As with last year's version, Treyarch has come up with the latest game to adopt the rather controversial recharging health system. Now, while this definitely makes it a less frustrating game, and removes the need to litter the battlefield with medikits, it also reduces the challenge to almost zero. Played on Easy or Normal, you'll whomp through the game in about six or seven hours without breaking sweat. To try and spice things up and to see whether it made the game more challenging and tense, and to see if the game's AI gets any better, I played a fair chunk on Veteran level. Supposedly the AI is tougher, more uncompromising and a better shot, but the real difference is that they react slightly quicker, nothing more - the main difference is your ability to take shots is massively reduced so you'll merely be taking two or three times as long to inch your way through each level, mentally logging all those surprise moments that catch you out first time around and reloading certain checkpoints repeatedly. But after a combined total of about 15 hours playing the single-player campaign, the thing that really jumps out at you is how old the core battlefield/house-clearing combat feels.

Happy when it rains. You'll enjoy the inclement weather effects rather too much.

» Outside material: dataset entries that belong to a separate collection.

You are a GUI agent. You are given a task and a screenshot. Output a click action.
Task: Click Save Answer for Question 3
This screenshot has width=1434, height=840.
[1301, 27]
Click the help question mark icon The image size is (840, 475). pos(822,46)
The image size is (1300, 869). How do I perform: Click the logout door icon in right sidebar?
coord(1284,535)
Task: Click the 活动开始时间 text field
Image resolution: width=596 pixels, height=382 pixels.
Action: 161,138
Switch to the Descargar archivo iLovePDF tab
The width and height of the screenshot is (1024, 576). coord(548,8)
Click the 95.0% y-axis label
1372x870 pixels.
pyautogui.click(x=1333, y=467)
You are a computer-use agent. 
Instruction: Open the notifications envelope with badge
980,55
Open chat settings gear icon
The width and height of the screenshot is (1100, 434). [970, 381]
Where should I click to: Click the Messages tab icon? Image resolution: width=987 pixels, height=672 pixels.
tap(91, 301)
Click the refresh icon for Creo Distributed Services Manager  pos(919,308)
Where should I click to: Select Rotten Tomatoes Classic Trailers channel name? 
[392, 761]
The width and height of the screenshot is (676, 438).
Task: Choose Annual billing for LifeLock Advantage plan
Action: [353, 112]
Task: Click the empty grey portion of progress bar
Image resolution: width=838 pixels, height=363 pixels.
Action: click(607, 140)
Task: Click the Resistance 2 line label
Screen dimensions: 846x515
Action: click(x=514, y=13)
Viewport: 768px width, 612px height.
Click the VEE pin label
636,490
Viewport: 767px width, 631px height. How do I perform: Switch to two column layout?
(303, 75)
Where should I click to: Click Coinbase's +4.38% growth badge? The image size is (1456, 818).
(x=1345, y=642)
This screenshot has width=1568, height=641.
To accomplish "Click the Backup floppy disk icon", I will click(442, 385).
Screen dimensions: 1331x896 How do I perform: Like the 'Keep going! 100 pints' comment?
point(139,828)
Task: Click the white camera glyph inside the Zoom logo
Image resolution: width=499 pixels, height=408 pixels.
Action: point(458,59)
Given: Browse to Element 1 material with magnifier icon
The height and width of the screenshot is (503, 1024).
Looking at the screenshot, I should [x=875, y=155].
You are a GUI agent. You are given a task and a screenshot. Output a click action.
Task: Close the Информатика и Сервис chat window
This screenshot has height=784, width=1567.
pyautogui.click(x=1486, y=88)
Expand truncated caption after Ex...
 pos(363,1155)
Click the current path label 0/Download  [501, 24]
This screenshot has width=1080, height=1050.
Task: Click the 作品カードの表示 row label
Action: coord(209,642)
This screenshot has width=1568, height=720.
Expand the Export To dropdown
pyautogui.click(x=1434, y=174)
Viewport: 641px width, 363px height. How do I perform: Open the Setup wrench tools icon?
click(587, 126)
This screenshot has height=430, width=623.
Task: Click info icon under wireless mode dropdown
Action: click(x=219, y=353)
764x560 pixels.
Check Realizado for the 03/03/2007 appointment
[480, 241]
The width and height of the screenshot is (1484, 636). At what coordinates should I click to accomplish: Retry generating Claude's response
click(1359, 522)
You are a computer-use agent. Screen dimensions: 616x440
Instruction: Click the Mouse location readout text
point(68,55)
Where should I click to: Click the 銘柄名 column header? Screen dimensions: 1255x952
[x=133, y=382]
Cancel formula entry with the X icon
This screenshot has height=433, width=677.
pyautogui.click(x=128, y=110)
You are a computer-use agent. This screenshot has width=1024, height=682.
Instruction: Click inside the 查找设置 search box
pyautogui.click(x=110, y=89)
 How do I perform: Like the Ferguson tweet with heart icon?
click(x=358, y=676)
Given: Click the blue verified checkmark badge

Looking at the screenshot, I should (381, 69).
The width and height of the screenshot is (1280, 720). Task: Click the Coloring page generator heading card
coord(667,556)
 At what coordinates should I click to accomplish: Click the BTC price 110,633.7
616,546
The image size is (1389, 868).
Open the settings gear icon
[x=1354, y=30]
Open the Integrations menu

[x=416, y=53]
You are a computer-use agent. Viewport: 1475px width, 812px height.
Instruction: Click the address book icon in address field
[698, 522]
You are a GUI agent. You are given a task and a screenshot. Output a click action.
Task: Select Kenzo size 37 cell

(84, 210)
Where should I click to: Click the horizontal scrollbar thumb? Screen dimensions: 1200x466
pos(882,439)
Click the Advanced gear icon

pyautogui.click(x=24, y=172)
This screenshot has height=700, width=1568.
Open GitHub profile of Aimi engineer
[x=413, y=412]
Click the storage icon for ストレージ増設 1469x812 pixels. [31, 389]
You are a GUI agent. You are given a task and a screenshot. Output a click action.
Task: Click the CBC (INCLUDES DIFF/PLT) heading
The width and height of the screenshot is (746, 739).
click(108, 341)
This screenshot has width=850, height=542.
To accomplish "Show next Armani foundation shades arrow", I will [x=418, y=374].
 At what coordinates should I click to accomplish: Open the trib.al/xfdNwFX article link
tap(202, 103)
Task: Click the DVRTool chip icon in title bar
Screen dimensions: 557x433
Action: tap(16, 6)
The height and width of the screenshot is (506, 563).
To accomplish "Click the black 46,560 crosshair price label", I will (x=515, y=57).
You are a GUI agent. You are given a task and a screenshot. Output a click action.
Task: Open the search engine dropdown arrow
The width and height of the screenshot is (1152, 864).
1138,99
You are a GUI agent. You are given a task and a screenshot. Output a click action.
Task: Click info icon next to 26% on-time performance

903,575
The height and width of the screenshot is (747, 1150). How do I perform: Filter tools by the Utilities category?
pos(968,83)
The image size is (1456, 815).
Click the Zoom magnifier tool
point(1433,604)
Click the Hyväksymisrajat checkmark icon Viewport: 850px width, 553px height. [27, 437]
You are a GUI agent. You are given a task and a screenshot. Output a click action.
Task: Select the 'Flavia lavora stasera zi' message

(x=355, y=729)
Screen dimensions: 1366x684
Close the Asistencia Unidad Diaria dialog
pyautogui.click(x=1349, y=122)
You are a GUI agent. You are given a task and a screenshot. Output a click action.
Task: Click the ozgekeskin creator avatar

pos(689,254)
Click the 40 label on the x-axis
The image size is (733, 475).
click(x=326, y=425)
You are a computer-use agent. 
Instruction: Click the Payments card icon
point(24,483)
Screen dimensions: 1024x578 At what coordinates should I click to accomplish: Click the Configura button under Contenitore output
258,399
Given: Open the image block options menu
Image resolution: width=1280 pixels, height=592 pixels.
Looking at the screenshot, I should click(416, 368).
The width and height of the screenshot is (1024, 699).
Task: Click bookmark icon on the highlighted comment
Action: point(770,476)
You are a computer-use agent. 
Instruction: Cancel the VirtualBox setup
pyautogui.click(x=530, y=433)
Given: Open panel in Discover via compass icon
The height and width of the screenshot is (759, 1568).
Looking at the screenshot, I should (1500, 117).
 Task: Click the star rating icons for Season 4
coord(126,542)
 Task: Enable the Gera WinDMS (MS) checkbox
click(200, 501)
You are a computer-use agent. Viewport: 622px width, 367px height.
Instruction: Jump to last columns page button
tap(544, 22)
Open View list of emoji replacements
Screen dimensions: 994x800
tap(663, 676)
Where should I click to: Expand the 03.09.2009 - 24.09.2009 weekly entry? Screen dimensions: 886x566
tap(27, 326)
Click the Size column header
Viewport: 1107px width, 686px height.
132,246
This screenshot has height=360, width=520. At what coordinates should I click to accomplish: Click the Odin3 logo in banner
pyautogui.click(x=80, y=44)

After playing something like FEAR, you'd think Treyarch would maybe consider applying an approximation of Monolith's exciting 'hunt you down from all sides and exploit your weaknesses' ethos, but it does nothing of the sort. It's the same old story with the AI in CoD3. The enemy has precisely two behaviour modes: the 'sit behind cover and pop out now and again' mode or the demented 'rush towards you like a bunch of lemmings' AI that's been in place forever - and that applies both inside and outside. For all the amazing feats that Treyarch pulls off with regard to creating environments that look incredible at first glance, it doesn't take long to see beyond that, especially when it's shattered by the dense behaviour of the AI on both sides throughout. Until Infinity Ward (and Treyarch, presumably) gets around to fixing that side of the game (hopefully) next time around, what you're left with is an obliging enemy that only flanks if the game scripts it that way, and clueless squad mates that happily run into a hail of bullets and often have trouble dealing with enemies standing right in front of them. If all of this is the definition of top class next generation entertainment, then clearly we've got spectacularly low standards and the ability to forgive a multitude of gaming sins when they're glaringly apparent in front of our eyes.